By revealing that he is gay, Paul accomplishes his intended goal of being a "role model." After their tryst, Paul develops a "mutual respect" for Will because Will helps him with coming out. Paul develops a certain "admiration" for Will. When it comes to Paul's feelings for Will, Sean explained "it's one of those things, as an adult, you experience somebody, and you know whether or not it works." Despite their history, Paul and Will make the choice to "move forward and be professional." At the same time, Paul still longs for a future with Sonny, but Sean admitted they'd have to work through their differences once the about the affair comes out. But Paul has "true love" for Sonny. As far as Paul is concerned, "Sonny is his other half." When the article comes out and Paul, Sonny and Will finally connect the dots, it gets "rocky." Though Paul is all about "honor," with Will and Sonny at odds, Paul has a little bit of hope for a future with Sonny.

===Paternity===
Shortly before Christopher Sean's debut as Paul, Serial Scoop also reported that the series was looking to cast the role of Paul's mother, Tori Narita.
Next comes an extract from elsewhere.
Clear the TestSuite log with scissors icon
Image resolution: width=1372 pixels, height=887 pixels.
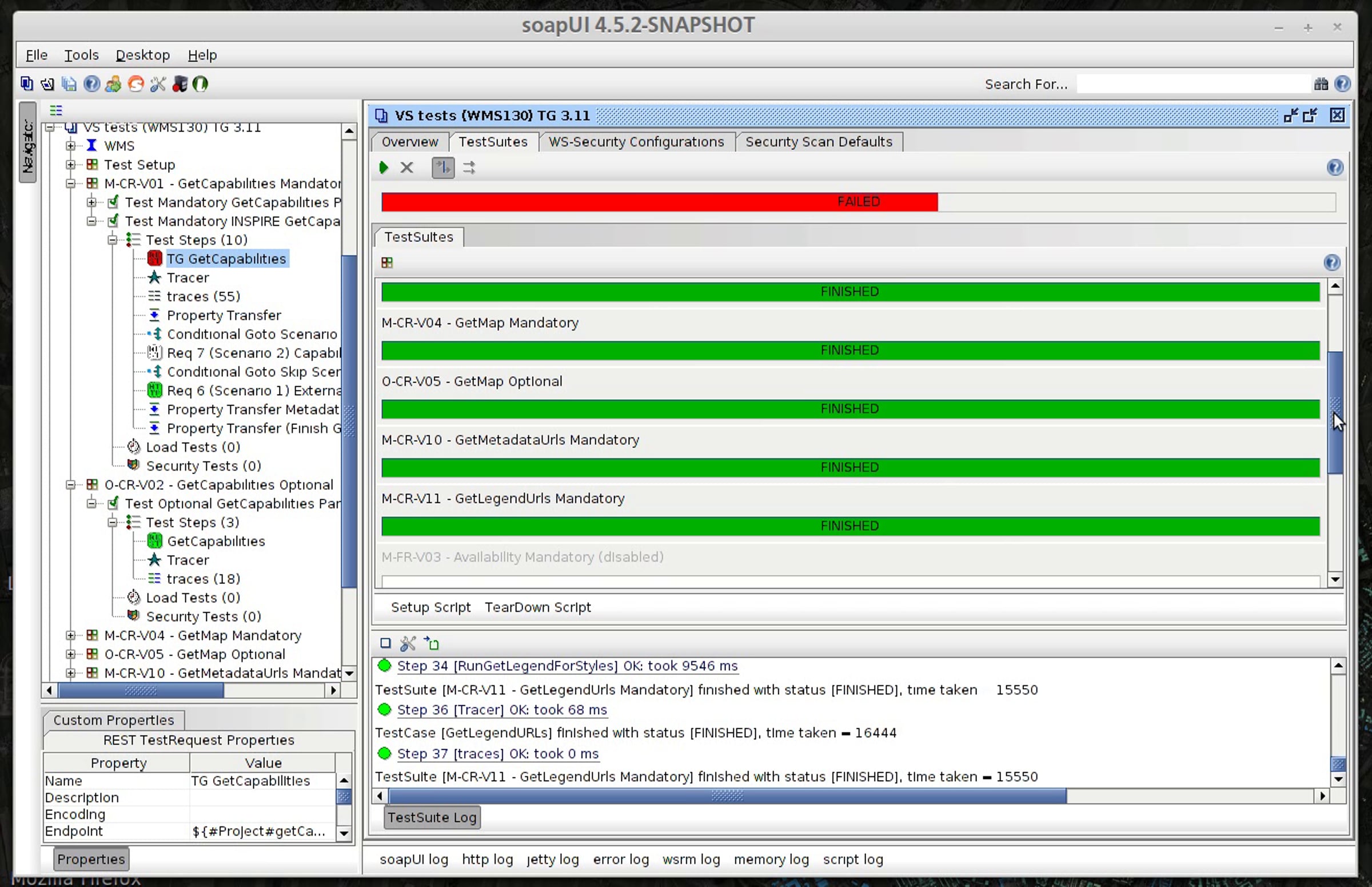408,643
In January 2015, it was announced that Hira Ambrosino had been cast in the role of Tori Narita. With Tori's arrival comes speculation about Paul's paternity. While Sean refused to confirm or deny the rumors, he looked forward to potentially working with the veterans of the cast. In an interview with TheBacklot.com, Christopher Sean said "there's going to be quite the plot point introduced with [Tori] coming." While Sean was aware of the coming paternity storyline and its outcome due to the show taping episodes six months ahead, Sean wanted to maintain "tunnel vision" to "focus on what Paul knows only." Tori immediately encourages Paul to leave Salem, but he refuses. Paul loves and respects his mother, but he has to live his life. However, Paul has no clue that his father actually in Salem. During an interview with TV Insider released in April 2015, Drake Hogestyn officially confirmed that John and Paul were indeed father and son conceived during John and Tori's brief affair years earlier. John would become a priest sometime after the affair which is why Tori keeps quiet. With the revelation of his paternity, Paul finally gets the chance to "fill that void" left by him growing up without a father. Paul develops a new sense of self-respect as well as a respect for his father.

=== Departure ===
In June 2018, Daytime Confidential reported that Sean had quit the role of Paul. In a video on his social media, Sean commented on his exit, stating: "I want to let you all know from me. It was my decision to depart from Days of Our Lives." He wrapped filming on May 25, 2018.

==Reception==
The character and the actor received critical acclaim and became quite popular with fans and Sean was considered a "break out" star. Soap Central said "Christopher Sean (Paul Narita) is all the buzz in every sense of the word." Despite his past with Sonny, Jamey Giddens encouraged Paul and Will's potential romance and said "it would be 50 shades of fun." Christopher Sean revealed that he had gotten very "positive" feedback from fans on social media. While some had negative reactions due to Paul sleeping with a married man, most reactions were positive and "pro-Paul." Fans deemed Paul and Sonny as "PaulSon." Sean received critical acclaim for his portrayal of Paul during the scenes in which he comes out to his mother and grandfather. Christopher Sean was listed as the "Performer of the Week" by Soap Opera Digest for his performance, which takes place over the phone. The magazine said "With nothing to rely on but his expressions, vocal inflections and body movements, he provided viewers with a one-way ticket into Paul's psyche. Score one for the rookie. On Twitter, some fans told the actor that Paul gave them the courage to come out to their own families. Ira Madison III from BuzzFeed responded with the following headline: "A Groundbreaking Coming-Out Story Was Told Entirely In Japanese On “Days Of Our Lives.” The triangle between Sonny, Paul and Will also brought the soap its 4th consecutive GLAAD Media Award for Outstanding Daily Drama in 2015. On-Air On-Soaps listed the character the "Best New Character, Male" for the year 2014 and said "Thank God for Paul, right? Will and Sonny needed shaking up and this closeted pro baseball player is the guy to do it." Fans were very "excited" to the idea of Paul being John's son.